“Yapılan bir araştırma insanların yaşam boyu en fazla beş gerçek dost edinebildiğini ortaya çıkarmış” dedi radyodaki ses bu sabah. Ben hakkımı doldurdum.
. Her fırsatta “sizi seviyorum” diyorsun.
. Durmadan dost olduğumuzu dile getiriyorsun.
. Canımı sıkan konuda yardımcı olmak için çabalıyor görünüp ilgileniyorsun.
. Hayatımın kazığını yediğim insanla ilgili benimle saatlerce sohbet ediyor, onun yalanlarını ortaya çıkarmama yardım ediyor ve benimle bu konuda destekleyici konuşuyorsun.
. Arıyor soruyor üzülmemem için telkin veriyor ve onun için üzülmeye değmeyeceğini bildiriyorsun.
. Tüm dedikoduları anlattırıyor, öğreniyor ve benim hoşuma gidecek şekilde yorumluyorsun.
. O insana fazla yakın durmadığını, o senin sırlarını bana anlatmış olsa da senin ona bir şey anlatmadığını ve sana zarar veremeyeceğini söylüyorsun.
. Ona güvenmediğini açıkça belli ediyorsun.
.. Sonra da gidip akşamını onunla geçiriyor, sohbet ediyor, adamın ne bok olduğunu bilmene rağmen arkadaşlık ediyorsun.

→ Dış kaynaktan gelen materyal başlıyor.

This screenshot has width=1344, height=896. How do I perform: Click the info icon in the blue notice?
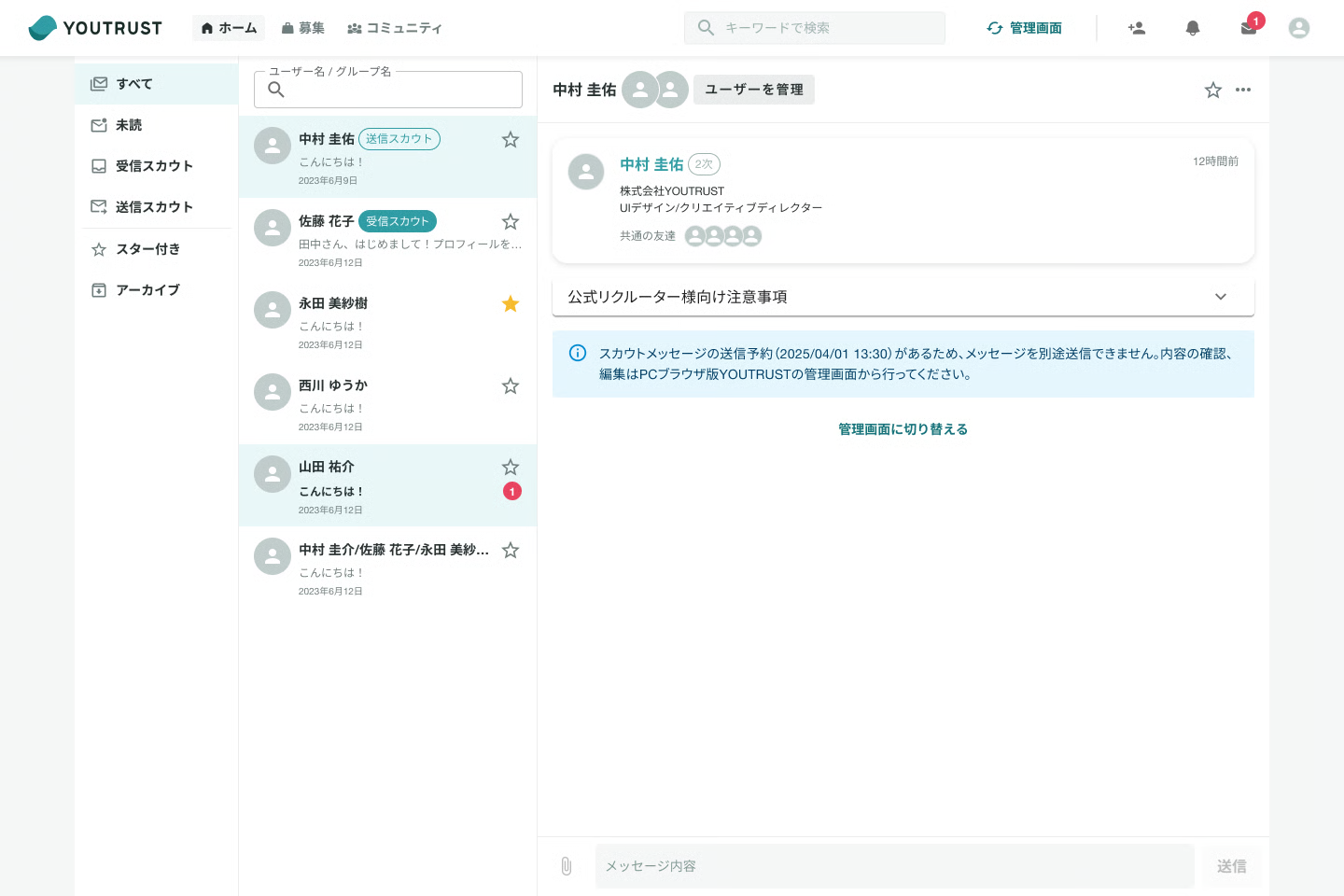click(x=578, y=353)
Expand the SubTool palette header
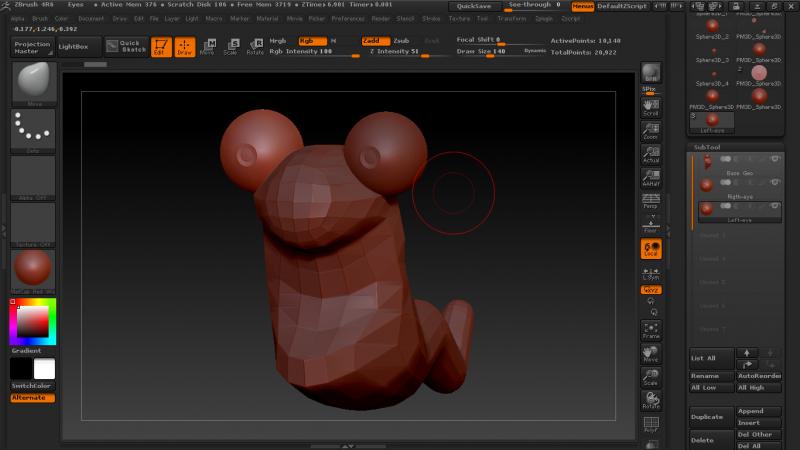This screenshot has width=800, height=450. click(x=708, y=147)
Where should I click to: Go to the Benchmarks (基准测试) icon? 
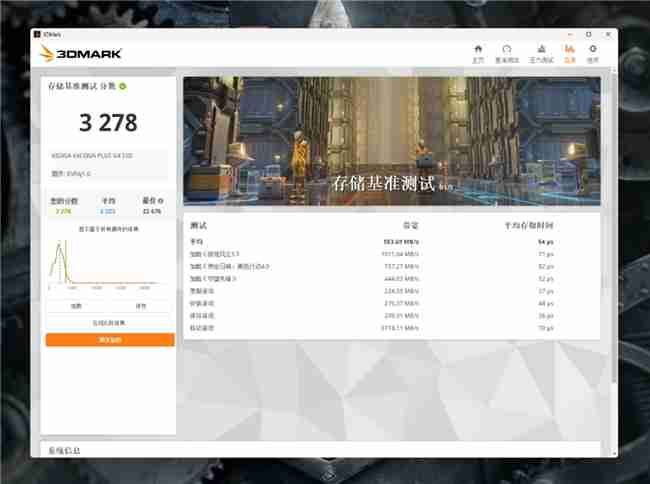(507, 52)
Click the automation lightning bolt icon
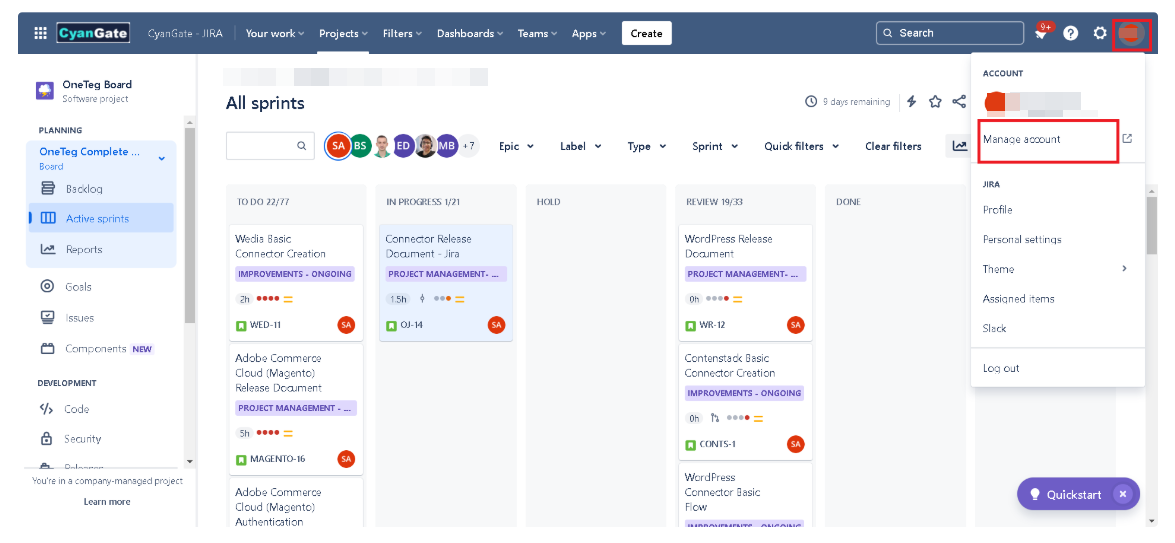Image resolution: width=1175 pixels, height=543 pixels. 911,101
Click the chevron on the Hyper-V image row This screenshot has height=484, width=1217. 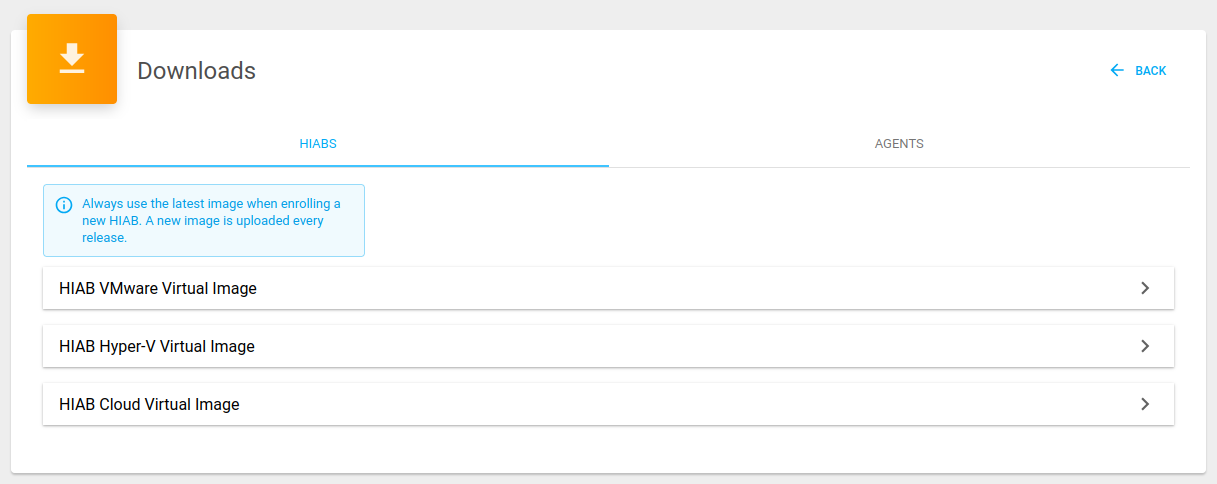click(1145, 346)
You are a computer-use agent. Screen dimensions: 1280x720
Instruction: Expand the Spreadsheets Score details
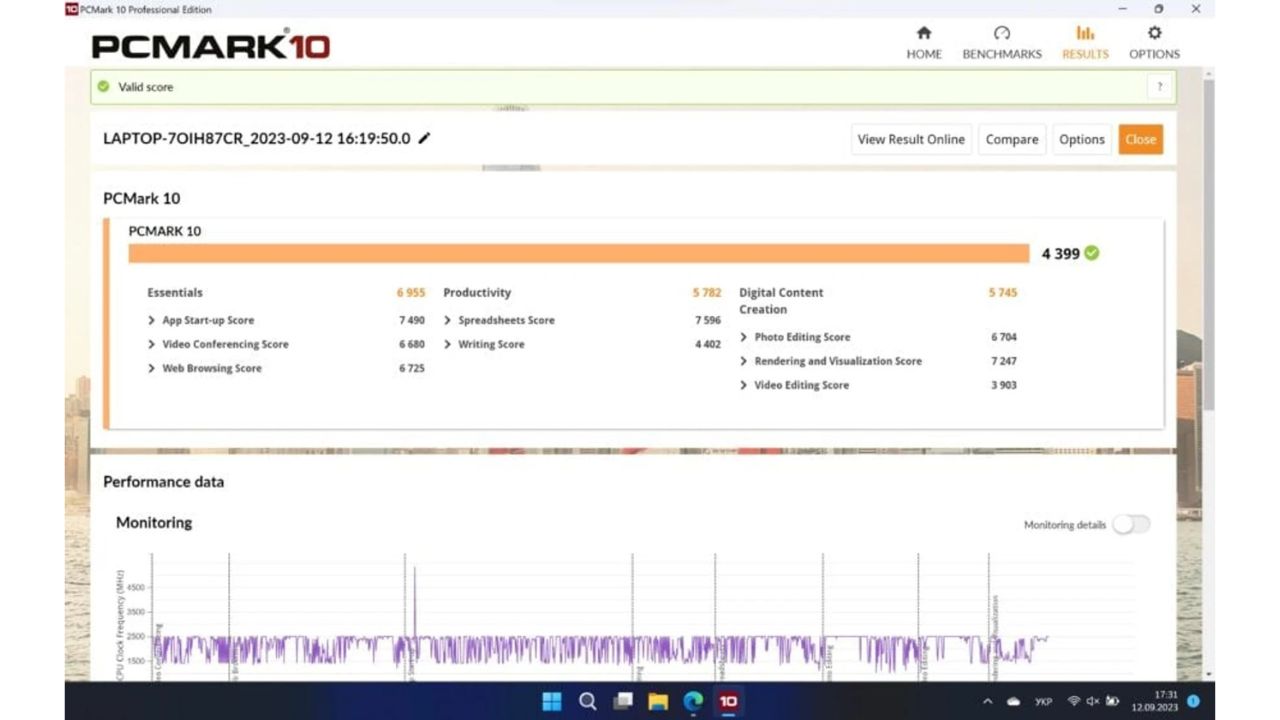[x=448, y=321]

Yaptıklarını yanına bırakıyorsun.
… Şimdi, bu ne perhiz…
Tarafsız kalabilen insanlara şaşıyorum. Nasıl yani, hiç mi fikriniz yok! Ömründe ilk defa o konuda düşünüyor olsan bile iyi-kötü mantıklı-mantıksız bir meylin olur. Lahana turşusu bir patlıcan kebabı, bir lahana turşusu değildir. Nettir. Lahana turşusudur. Ya siz?